Skyridge High School students from The Ridge, the school’s video crew, recently went to New York City to compete in the All-American High School Film Festival (AAHSFF). They spent six days in the Big Apple creating films and participating in challenges, as well as watching student videos on the big screen and sightseeing. It was the ultimate field trip, with some taking home awards for their films.

The Ridge had three entries in the AAHSFF that were nominated for awards; Travel Video, Highlight Video, and the Public Service Announcement (PSA). Thousands of films from students all over the country are entered in the competition and only the top five are nominated. Beth Bagley and Maya Radmall, 2019 graduates of Skyridge High School, won Best in the Nation for their PSA, “Never Forget How to Love.” The one-and-a-half-minute film assures teens that it’s okay to feel sad and to be discouraged, if they reach out and ask for help. “Don’t lie when someone asks you how you are. Be real, be honest,” the voiceover encourages.

Bagley and Radmall’s PSA was also nominated for a Spark Award at the festival, an award for films that “spark” conversation. “That film was the culmination of their year. They struggled all year long and made horrible videos in the beginning. Then they had this idea, but it was the last week of school and they didn’t think they had time. It ended up costing $50 to hand it in late, but I split the late fee with the girls so they could hand it in. I knew they were going to win when I saw it on the big screen at the festival,” said Zac Durrant, the TV Broadcast, Video Production, and advisor for The Ridge.

During the week-long festival, students were challenged to make and edit films in just two or three days, an eye-opening experience for most of the high school kids. “New York City is the perfect location to create content with other teenagers who love filmmaking. There’s so much culture and diversity there and the urban aesthetic is so cool. There’s such a range of things to film,” said Jacob Willford. “I love going to New York because we get to experience real-world filmmaking, it’s not just something we’re doing with the school,” said Audrey Anderson, a senior at SHS who has been to the festival the last three years.

“New York was such a cool experience.
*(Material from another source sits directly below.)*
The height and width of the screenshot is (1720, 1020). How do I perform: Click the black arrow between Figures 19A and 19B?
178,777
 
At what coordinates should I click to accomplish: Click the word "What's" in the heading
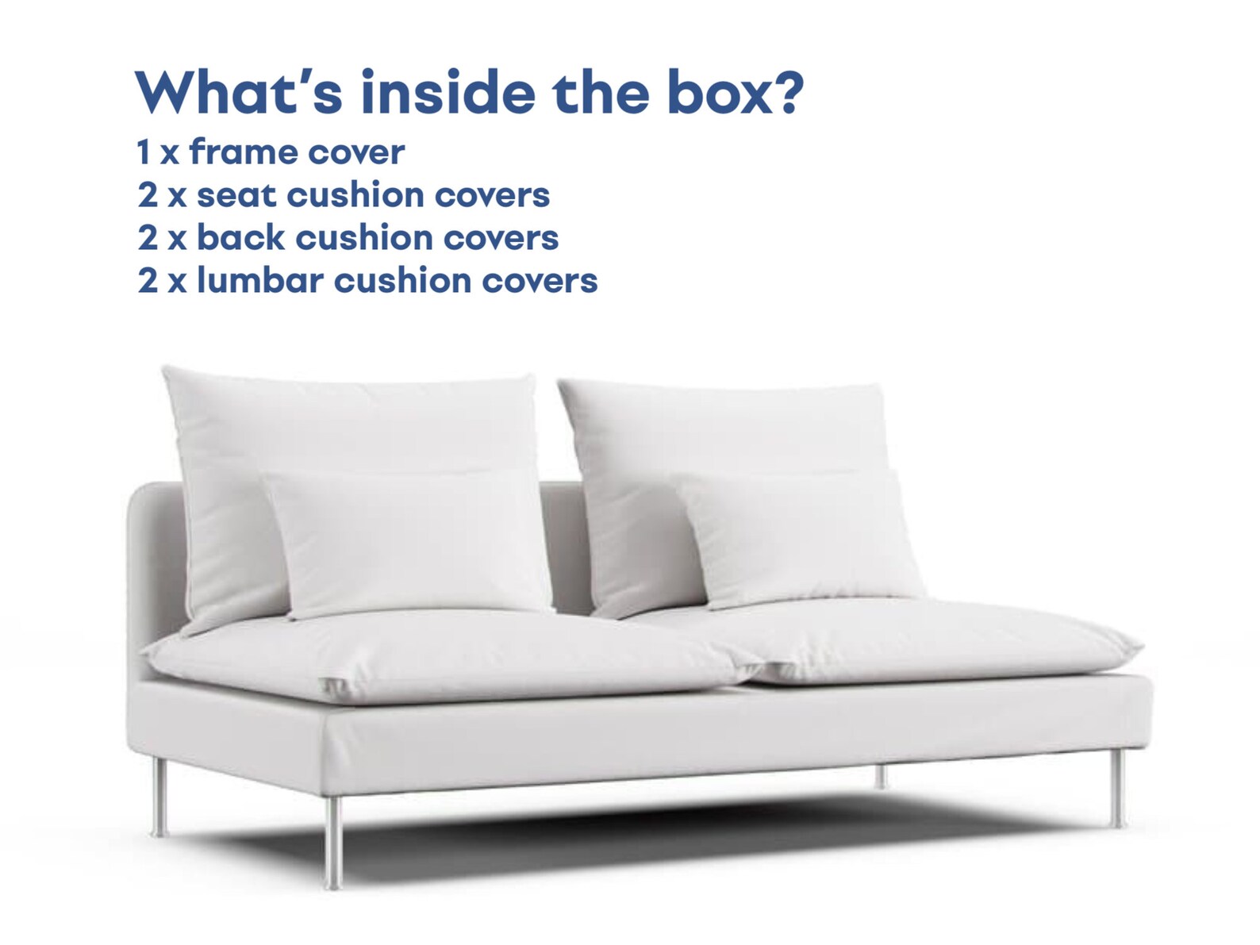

The chaos of making a film in two days and all of us being together was amazing,” said Allie Robinson. Robinson participated in a one-day editing challenging where she was alone in a room editing a film for eight hours straight. “It was a lot of fun, but it was stressful in the moment,” said Robinson.

“Although we didn’t win anything, it was an amazing experience. We saw people from all over the world and learned new techniques and tricks we’d never seen before. I felt right at home with them. It was just a great senior trip,” said Nathan Griffin, a senior at Skyridge. Griffin was on the team that competed in the two-day “Claustrophobic Challenge,” making and editing a film in two days. “It sounds super cliché, but that moment when a student gets it and they’re excited about what they’ve made, it makes everything worth it,” said Durrant.